**Excerpted text:**
Question

Jim Mead is a veterinarian who visits a Vermont farm to examine prize bulls. In order...

Jim Mead is a veterinarian who visits a Vermont farm to examine prize bulls. In order to examine a bull, Jim first gives the animal a tranquilizer shot. The effect of the shot is supposed to last an average of 65 minutes, and it usually does. However, Jim sometimes gets chased out of the pasture by a bull that recovers too soon, and other times he becomes worried about prize bulls that take too long to recover. By reading journals, Jim has found that the tranquilizer should have a mean duration time of 65 minutes, with a standard deviation of 15 minutes. A random sample of 7 of Jim's bulls had a mean tranquilized duration time of close to 65 minutes but a standard deviation of 26 minutes. At the 1% level of significance, is Jim justified in the claim that the variance is larger than that stated in his journal? Find a 95% confidence interval for the population standard deviation.

(a) What is the level of significance?

State the null and alternate hypotheses.

**Material provided:**
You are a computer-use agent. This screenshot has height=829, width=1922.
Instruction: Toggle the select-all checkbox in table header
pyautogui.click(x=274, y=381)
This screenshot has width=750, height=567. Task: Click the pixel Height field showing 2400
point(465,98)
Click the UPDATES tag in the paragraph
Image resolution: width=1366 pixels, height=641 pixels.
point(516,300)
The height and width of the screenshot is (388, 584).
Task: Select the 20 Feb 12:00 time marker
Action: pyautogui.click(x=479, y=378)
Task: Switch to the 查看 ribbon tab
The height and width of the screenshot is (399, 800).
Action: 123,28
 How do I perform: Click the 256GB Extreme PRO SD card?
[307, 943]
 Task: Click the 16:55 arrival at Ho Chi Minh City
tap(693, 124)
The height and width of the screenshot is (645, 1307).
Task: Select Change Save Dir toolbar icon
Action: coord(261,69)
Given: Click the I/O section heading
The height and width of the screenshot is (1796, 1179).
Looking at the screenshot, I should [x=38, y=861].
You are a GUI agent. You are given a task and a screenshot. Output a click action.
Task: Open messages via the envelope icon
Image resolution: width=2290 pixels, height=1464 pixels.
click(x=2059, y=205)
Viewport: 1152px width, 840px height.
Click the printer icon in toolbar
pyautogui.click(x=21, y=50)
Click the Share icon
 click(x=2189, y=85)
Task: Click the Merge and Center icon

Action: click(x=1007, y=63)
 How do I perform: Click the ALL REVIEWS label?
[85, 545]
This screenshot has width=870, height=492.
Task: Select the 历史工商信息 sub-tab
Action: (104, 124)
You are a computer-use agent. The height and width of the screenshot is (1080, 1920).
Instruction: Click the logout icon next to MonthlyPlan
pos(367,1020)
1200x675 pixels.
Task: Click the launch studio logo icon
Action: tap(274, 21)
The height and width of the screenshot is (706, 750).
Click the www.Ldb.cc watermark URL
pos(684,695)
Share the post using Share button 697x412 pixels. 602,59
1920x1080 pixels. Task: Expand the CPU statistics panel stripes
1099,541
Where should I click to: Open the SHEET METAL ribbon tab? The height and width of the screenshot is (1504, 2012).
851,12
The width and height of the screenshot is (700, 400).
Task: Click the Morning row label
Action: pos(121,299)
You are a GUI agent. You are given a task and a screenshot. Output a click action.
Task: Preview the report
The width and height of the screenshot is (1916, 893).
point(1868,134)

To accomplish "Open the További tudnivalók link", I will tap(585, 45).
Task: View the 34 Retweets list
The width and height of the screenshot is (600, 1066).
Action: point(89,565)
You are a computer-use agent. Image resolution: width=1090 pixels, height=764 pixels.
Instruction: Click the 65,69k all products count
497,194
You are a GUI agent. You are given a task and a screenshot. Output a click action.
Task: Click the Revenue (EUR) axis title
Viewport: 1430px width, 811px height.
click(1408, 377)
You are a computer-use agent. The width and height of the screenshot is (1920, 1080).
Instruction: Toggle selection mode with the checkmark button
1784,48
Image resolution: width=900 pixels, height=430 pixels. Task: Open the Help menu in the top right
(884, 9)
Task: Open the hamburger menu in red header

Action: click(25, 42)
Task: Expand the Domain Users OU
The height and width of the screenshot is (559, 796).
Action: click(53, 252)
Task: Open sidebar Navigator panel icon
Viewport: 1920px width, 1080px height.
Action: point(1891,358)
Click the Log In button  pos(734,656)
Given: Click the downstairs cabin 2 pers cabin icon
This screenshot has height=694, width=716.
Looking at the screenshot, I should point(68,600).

**Exercise instructions:**
[a] In the records, copy out verbatim every line starting with the one that contains "Task: Click the Merge and Center icon" and going on through the one that contains "Action: pos(121,299)", including both of those lines.
[b] Write what comes next in the statistics problem about tranquilizer duration in prize bulls, picking up after its last line.

**Answers for this exercise:**
[a]
Task: Click the Merge and Center icon

Action: click(x=1007, y=63)
 How do I perform: Click the ALL REVIEWS label?
[85, 545]
This screenshot has width=870, height=492.
Task: Select the 历史工商信息 sub-tab
Action: (104, 124)
You are a computer-use agent. The height and width of the screenshot is (1080, 1920).
Instruction: Click the logout icon next to MonthlyPlan
pos(367,1020)
1200x675 pixels.
Task: Click the launch studio logo icon
Action: tap(274, 21)
The height and width of the screenshot is (706, 750).
Click the www.Ldb.cc watermark URL
pos(684,695)
Share the post using Share button 697x412 pixels. 602,59
1920x1080 pixels. Task: Expand the CPU statistics panel stripes
1099,541
Where should I click to: Open the SHEET METAL ribbon tab? The height and width of the screenshot is (1504, 2012).
851,12
The width and height of the screenshot is (700, 400).
Task: Click the Morning row label
Action: pos(121,299)

[b]
Ho: σ2 = 225; H1: σ2 < 225

Ho: σ2 > 225; H1: σ2 = 225

Ho: σ2 = 225; H1: σ2 ≠ 225

Ho: σ2 = 225; H1: σ2 > 225

(b) Find the value of the chi-square statistic for the sample. (Round your answer to two decimal places.)

What are the degrees of freedom?

What assumptions are you making about the original distribution?

We assume a exponential population distribution.

We assume a uniform population distribution.

We assume a binomial population distribution.

We assume a normal population distribution.

(c) Find or estimate the P-value of the sample test statistic.

P-value > 0.100

0.050 < P-value < 0.100

0.025 < P-value < 0.050

0.010 < P-value < 0.025

0.005 < P-value < 0.010

P-value < 0.005

(d) Based on your answers in parts (a) to (c), will you reject or fail to reject the null hypothesis?

Since the P-value > α, we fail to reject the null hypothesis.

Since the P-value > α, we reject the null hypothesis.

Since the P-value ≤ α, we reject the null hypothesis.

Since the P-value ≤ α, we fail to reject the null hypothesis.

(e) Interpret your conclusion in the context of the application.

At the 1% level of significance, there is insufficient evidence to conclude that the variance of the duration times of the tranquilizer is larger than stated in the journal.

At the 1% level of significance, there is sufficient evidence to conclude that the variance of the duration times of the tranquilizer is larger than stated in the journal.

(f) Find the requested confidence interval for the population standard deviation. (Round your answers to two decimal place.)

lower limit min

upper limit min

Interpret the results in the context of the application.

We are 95% confident that σ lies above this interval.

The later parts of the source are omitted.